PROVIDED RECORDS:
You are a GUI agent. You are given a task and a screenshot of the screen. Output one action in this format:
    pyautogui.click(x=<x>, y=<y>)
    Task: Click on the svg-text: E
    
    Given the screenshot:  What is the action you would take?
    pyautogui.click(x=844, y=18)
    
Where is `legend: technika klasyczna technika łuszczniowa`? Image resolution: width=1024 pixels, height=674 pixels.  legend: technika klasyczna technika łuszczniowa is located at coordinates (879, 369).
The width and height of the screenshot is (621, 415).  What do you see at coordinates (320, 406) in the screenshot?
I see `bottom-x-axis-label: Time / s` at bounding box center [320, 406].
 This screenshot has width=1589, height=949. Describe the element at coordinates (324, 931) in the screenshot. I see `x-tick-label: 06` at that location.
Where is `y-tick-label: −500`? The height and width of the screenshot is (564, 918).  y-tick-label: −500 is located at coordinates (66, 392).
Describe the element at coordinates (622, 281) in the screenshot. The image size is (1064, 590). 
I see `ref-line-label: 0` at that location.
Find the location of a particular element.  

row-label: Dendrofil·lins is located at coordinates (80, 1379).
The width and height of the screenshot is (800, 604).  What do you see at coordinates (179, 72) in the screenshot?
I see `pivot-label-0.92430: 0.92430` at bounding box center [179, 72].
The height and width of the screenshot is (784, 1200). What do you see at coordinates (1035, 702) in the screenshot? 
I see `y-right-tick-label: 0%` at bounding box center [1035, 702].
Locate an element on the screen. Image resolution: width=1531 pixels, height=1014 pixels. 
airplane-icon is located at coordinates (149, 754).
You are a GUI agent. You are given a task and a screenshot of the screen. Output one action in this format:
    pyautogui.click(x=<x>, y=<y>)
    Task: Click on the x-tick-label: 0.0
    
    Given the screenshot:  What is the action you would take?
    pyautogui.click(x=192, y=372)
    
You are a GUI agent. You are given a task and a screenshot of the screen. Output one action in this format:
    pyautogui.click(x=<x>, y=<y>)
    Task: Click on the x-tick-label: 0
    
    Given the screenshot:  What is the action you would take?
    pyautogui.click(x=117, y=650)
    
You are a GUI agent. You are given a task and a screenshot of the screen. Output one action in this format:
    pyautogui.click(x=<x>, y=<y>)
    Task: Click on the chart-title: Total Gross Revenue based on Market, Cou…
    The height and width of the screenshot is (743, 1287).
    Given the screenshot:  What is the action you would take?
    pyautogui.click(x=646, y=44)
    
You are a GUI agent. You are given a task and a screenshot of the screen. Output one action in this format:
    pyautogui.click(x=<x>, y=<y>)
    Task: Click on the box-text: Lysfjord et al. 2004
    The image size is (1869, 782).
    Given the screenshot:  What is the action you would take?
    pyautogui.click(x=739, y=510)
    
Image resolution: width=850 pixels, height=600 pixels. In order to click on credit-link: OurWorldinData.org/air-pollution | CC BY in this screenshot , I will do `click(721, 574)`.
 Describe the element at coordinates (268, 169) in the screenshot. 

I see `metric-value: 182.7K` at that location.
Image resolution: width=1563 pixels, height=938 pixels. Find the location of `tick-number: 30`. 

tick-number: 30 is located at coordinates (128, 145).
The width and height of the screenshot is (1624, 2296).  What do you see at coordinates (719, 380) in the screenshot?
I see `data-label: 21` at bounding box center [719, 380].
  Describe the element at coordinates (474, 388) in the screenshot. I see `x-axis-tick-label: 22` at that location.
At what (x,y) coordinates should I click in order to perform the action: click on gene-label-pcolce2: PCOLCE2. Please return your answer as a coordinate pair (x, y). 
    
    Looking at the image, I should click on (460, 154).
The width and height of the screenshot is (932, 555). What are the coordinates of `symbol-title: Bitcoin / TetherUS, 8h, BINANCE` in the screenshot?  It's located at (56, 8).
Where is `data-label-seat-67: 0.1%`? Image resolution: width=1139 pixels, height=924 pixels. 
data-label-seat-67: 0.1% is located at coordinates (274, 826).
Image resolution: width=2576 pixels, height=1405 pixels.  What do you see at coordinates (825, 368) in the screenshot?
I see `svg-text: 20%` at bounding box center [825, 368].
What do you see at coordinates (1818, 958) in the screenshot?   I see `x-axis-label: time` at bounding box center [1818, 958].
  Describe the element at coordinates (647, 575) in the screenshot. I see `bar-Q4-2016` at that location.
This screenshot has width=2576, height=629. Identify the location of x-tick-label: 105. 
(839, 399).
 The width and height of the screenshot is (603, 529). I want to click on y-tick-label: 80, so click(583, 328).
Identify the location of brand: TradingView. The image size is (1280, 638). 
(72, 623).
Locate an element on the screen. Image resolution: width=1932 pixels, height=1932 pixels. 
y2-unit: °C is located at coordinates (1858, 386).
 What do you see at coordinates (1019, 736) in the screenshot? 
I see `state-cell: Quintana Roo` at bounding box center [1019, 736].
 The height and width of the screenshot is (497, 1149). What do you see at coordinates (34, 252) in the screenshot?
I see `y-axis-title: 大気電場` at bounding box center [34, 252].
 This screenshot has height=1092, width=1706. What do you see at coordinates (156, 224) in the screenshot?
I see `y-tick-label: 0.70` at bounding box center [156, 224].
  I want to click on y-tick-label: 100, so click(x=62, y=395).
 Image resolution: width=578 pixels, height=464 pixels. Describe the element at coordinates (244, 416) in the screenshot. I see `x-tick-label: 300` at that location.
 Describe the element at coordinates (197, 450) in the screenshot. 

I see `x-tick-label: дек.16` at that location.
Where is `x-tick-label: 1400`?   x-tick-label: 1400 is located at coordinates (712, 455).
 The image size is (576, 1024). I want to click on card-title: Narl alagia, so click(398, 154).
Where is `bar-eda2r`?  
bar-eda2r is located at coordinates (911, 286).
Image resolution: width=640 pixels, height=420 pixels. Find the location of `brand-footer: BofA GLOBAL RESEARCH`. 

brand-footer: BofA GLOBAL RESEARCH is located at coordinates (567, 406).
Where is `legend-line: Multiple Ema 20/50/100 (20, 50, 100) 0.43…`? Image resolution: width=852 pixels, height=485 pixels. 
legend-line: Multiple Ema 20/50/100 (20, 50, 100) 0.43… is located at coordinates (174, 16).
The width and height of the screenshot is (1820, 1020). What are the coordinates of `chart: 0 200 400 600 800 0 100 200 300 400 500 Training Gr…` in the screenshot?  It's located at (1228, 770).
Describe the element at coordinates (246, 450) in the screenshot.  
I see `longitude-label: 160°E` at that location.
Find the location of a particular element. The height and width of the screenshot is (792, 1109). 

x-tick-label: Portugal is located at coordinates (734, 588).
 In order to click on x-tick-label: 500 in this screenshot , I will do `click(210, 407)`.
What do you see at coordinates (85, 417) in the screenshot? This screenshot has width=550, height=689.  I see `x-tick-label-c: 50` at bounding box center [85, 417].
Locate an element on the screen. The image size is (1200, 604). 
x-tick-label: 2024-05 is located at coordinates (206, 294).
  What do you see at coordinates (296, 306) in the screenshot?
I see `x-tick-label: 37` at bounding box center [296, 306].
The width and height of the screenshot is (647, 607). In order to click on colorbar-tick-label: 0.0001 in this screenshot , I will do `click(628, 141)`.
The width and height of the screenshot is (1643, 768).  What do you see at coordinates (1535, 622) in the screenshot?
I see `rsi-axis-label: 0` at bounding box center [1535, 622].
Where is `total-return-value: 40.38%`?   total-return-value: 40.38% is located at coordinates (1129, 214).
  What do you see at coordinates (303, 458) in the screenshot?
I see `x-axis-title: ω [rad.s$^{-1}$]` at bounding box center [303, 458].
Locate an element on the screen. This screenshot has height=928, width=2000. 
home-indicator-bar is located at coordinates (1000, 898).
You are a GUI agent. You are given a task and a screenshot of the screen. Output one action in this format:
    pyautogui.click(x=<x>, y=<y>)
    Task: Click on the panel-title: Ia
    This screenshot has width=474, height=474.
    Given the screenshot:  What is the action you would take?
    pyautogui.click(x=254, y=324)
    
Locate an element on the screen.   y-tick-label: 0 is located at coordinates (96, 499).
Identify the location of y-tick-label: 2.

EXERCISE DIRECTIONS:
Report how many lines of the listing contain the string "chart". Give only the number.

EXPECTED OUTPUT:
2